Despite declaring that housing affordability would be a key priority of her government, the new NSW Premier Gladys Berejiklian has squibbed the challenge of any real action to improve the lot of first home buyers and renters in New South Wales.
Berejiklian was unanimously elected premier on January 23 after former leader Mike Baird resigned in the face of widespread opposition to his neoliberal policies.
She immediately named housing affordability as “the biggest concern people have across the state”.
Yet she refused to support calls for cuts to tax concessions such as negative gearing, which currently favour wealthy people purchasing houses as an investment over new home buyers, or the reintroduction of measures such as an inheritance tax. As the former state Treasurer, Berejiklian had resisted calls to abolish stamp duty on property purchases in favour of a broad-based land tax.

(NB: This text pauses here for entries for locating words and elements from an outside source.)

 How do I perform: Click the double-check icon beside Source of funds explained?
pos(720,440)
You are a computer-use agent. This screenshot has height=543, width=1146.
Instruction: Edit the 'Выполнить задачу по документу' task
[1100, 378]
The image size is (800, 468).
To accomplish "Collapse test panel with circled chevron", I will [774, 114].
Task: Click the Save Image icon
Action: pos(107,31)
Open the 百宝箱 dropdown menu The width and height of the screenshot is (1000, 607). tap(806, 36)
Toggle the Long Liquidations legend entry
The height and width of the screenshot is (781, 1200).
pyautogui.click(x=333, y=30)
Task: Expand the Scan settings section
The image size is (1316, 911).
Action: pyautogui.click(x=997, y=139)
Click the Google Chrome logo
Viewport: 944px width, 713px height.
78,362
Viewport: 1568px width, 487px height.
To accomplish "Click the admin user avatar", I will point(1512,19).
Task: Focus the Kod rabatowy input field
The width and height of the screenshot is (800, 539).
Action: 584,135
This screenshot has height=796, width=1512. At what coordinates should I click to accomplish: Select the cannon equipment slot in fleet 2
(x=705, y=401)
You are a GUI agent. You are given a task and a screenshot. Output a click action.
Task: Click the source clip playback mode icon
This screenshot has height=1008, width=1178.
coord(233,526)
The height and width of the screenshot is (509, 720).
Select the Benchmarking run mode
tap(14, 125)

Berejiklian merely said that “housing supply” was “the best way to address housing affordability”. This repeats the mantra of Prime Minister Malcolm Turnbull and Treasurer Scott Morrison, but does nothing to really tackle the issue of the outrageous cost of housing in Australia's major cities.
Sydney has been rated the second most unaffordable city for housing in the world, behind Hong Kong. At the end of 2016, the Domain Group revealed that Sydney's median house price had climbed more than 10% to a record $1,124,000.
As a letter in the January 25 Sydney Morning Herald pointed out: “The federal government needs to address negative gearing and the favourable capital gains tax treatment both to take the heat out of the housing market and encourage investment in more productive enterprise.
“The state needs to reform the Residential Tenancy Act to increase tenants’ security of tenure, so making long-term renting a viable option for lower and middle-income earners (as it is in Europe), rather than struggling to meet mortgage repayments that place them under severe financial stress."
As well, instead of forcibly evicting public housing tenants and selling off their homes, as the Baird government did to the Millers Point residents and others, the state government needs to radically increase the construction and supply of public housing to meet the huge waiting list for public housing in NSW.
It should also act to mandate the inclusion of a significant proportion of genuinely “affordable housing” in all new property developments.
These are just some of the immediate measures which are essential to begin to tackle the housing crisis in NSW.